Ayaz realised that colonialism had not ended. Goraysanpbilon ko bhagay/ Azadi kay naam peh ham ko/ Kalaysanpmilay. (White snakes have left only for some black snakes to replace them in the name of independence). Hence, freedom was an illusion. To combat the ‘black snakes’ – neo-colonial forces, indigenous language was seen as a necessary lethal weapon. It could subvert and bust colonial canonical narratives about culture and value systems. It could help the ‘native’ retrieve and reclaim what was displaced, marginalised, discarded, lost and forgotten due to colonial linguistic and aesthetic hegemony. Ayaz knew that only through his native language could he traverse the chequered course of centuries-old folk literature and thus connect with the common man and nurture empathy for the people. Ayaz had put up strong resistance against the One Unit scheme in the 1950s. With the passage of time, particularly after the disintegration of the USSR, he came to believe strongly in ‘cultural resistance’. He realized that there was a sort of temporality in active political resistance – though obligatory at many times, cultural resistance was marked with a kind of sustainability. In political resistance, a desire for power was ingrained, but in initiating a cultural resistance, one chose the power of art.
In his book Sahiwal Jail ki Diary, he unequivocally asserted that a “poet’s world is much larger than that of a revolutionary. I would not object to the artist who seeks to change the world through his art, but a revolutionary has no right to impose his ideas on the artist.
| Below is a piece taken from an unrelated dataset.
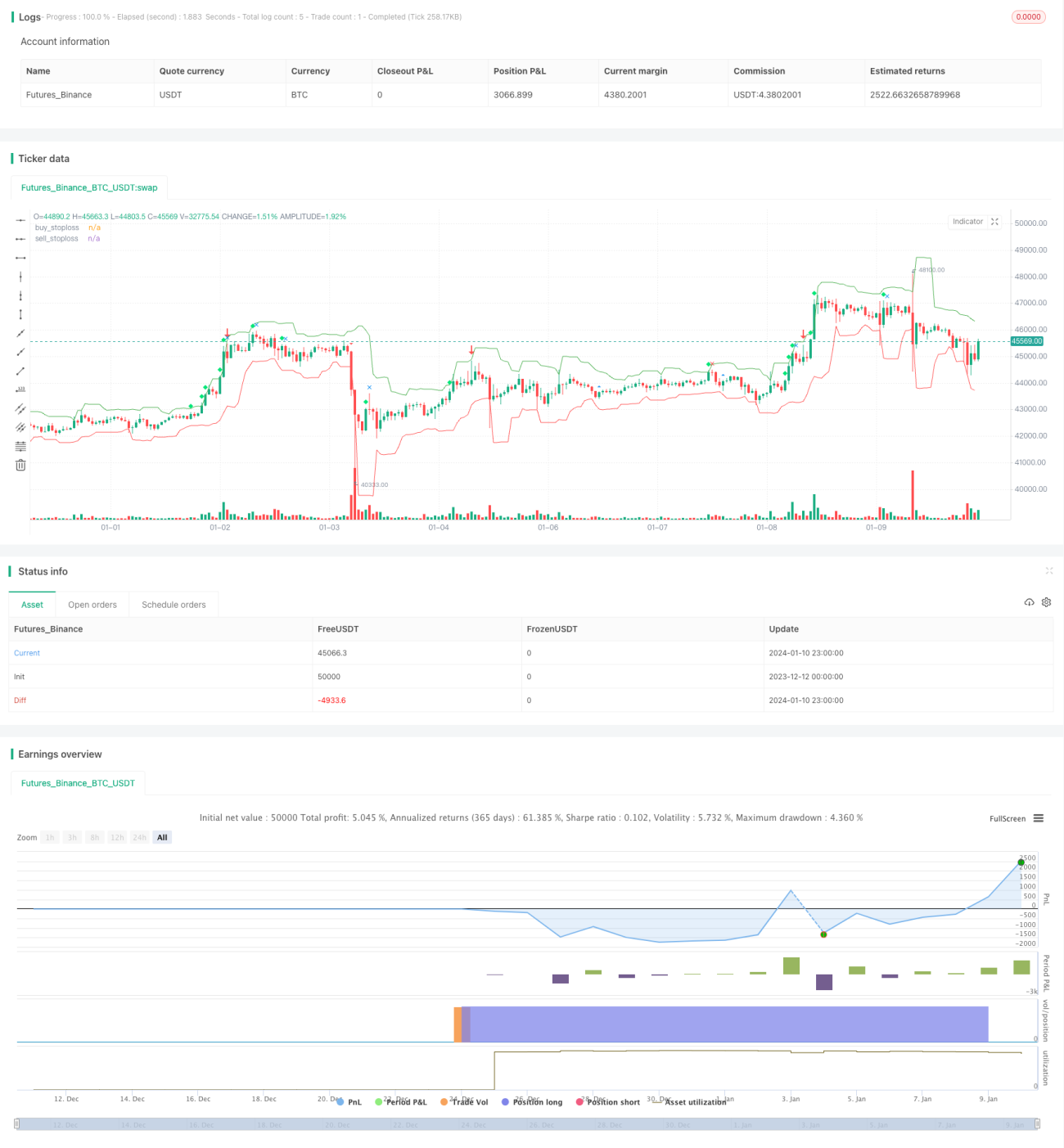Image resolution: width=1064 pixels, height=1148 pixels.
Task: Open the Status info settings gear
Action: click(1046, 602)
Others are struggling for power, but I, for art.”
We know that the Cold War was essentially cultural, a war between two notions of art. The capitalist world nurtured a belief in the autonomy of art and the socialist world in art for revolution. So, there was a war between aesthetics and ethics. Ayaz went with both aesthetics and ethics, though he prioritised aesthetics. However, his notion of aesthetics was not static and limited to romanticism; it was cultural and dynamic.
– An abridged version of a keynote speech delivered at the 8th Ayaz Melo, Hyderabad, on December 23.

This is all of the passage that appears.